The Department of Justice filed the brief in the ongoing legal case involving federal employee Karen Golinski. The brief argues that the federal court should not dismiss her claim that the Defense of Marriage Act is unconstitutional. Golinski is suing the government for equal access to health benefits for her wife in a legal battle that has spanned some two years.
The brief, filed on behalf of the Office of Personnel Management and other defendants in the case, begins by saying "Section 3 of the Defense of Marriage Act, 1 U.S.C. Section 7 ('DOMA'), unconstitutionally discriminates."
Earlier this year, Attorney General Eric Holder announced that the DOJ would no longer defend DOMA in court over the constitutionality of Section 3 in several cases challenging the law.
“The president and I have concluded that classifications based on sexual orientation warrant heightened scrutiny and that, as applied to same-sex couples legally married under state law, Section 3 of DOMA is unconstitutional,” Holder wrote in a letter to House Speaker John Boehner on Feb. 23.
The DOJ brief filed July 1 includes an extensive discussion of how the government, from the local to the federal level, has discriminated against gay people — including the September 2009 Atlanta Eagle raid as an example.
In December 2010, the city of Atlanta agreed to a $1.025 million settlement with numerous plaintiffs who sued the city in federal court alleging their constitutional rights were violated when APD Vice officers and members of the now disbanded Red Dog Unit raided the gay bar on Ponce de Leon Avenue, forced them to the floor, treated them roughly as well as hurled anti-gay slurs at them. The case is known as Calhoun vs. Pennington.

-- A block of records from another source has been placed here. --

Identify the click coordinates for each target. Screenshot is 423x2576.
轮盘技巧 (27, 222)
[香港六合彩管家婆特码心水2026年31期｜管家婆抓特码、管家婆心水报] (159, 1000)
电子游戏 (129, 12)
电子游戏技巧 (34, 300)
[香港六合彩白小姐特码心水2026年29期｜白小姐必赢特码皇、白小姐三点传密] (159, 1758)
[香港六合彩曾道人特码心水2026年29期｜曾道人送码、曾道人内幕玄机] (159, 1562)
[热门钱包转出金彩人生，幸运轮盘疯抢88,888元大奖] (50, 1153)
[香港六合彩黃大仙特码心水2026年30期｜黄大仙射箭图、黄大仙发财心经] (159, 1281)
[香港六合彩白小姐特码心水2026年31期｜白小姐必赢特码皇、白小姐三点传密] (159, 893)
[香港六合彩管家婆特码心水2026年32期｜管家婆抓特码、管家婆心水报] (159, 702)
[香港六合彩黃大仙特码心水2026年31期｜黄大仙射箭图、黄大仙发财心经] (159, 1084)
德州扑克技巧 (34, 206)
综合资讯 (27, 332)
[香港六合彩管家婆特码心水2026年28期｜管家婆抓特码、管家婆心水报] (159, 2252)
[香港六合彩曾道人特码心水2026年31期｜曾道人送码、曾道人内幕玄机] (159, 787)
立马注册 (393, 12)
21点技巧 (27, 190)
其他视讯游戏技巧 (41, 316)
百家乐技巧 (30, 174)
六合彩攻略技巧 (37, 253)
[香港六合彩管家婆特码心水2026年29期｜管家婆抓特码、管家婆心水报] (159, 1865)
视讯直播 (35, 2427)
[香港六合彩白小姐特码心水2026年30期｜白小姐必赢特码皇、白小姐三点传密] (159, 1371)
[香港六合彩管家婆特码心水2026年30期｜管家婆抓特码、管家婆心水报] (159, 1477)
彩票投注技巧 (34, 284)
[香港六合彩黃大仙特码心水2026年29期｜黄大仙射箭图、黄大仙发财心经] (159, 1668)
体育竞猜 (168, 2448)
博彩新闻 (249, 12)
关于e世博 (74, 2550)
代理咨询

"State and local police also relied on laws prohibiting lewdness, vagrancy, and disorderly conduct to harass gays and lesbians, often when gay and lesbian people congregated in public," the DOJ brief states, citing legal cases and studies dated from 1964 to 1982.
"Similar practices persist to this day," it continues, citing the Eagle case, Calhoun v. Pennington, described as "involving September 2009 raid on Atlanta gay bar and police harassment of patrons."
The brief also acknowledges that "the federal government has played a significant and regrettable role in the history of discrimination against gay and lesbian individuals," and admits that the Defense of Marriage Act was prompted by anti-gay bias.
Lambda Legal Staff Attorney Tara Borelli, who represents Golinski, called the argument "an historic shift with enormous significance."
"As more courts adopt this analysis, DOMA will fall along with other laws that set lesbian and gay people apart for unequal treatment," Borelli said in a press release.
"After putting forth a thorough argument that laws that treat lesbian and gay people differently must be subject to heightened scrutiny, the DOJ concludes that DOMA fails to meet the required legal test and is unconstitutional," Lambda Legal noted in the press release.
Dan Grossman, who served as lead attorney for the Eagle patrons in cooperation with Lambda Legal and the Southern Center for Human Rights, today sent an email to supporters praising Lambda's role in both the Eagle and Golinski cases.
"The Golinski case was brought by Lambda Legal, and is another example of Lambda Legal's tireless efforts on behalf of equal rights for all, which also includes, of course, their participation in the Eagle Raid case itself," Grossman said.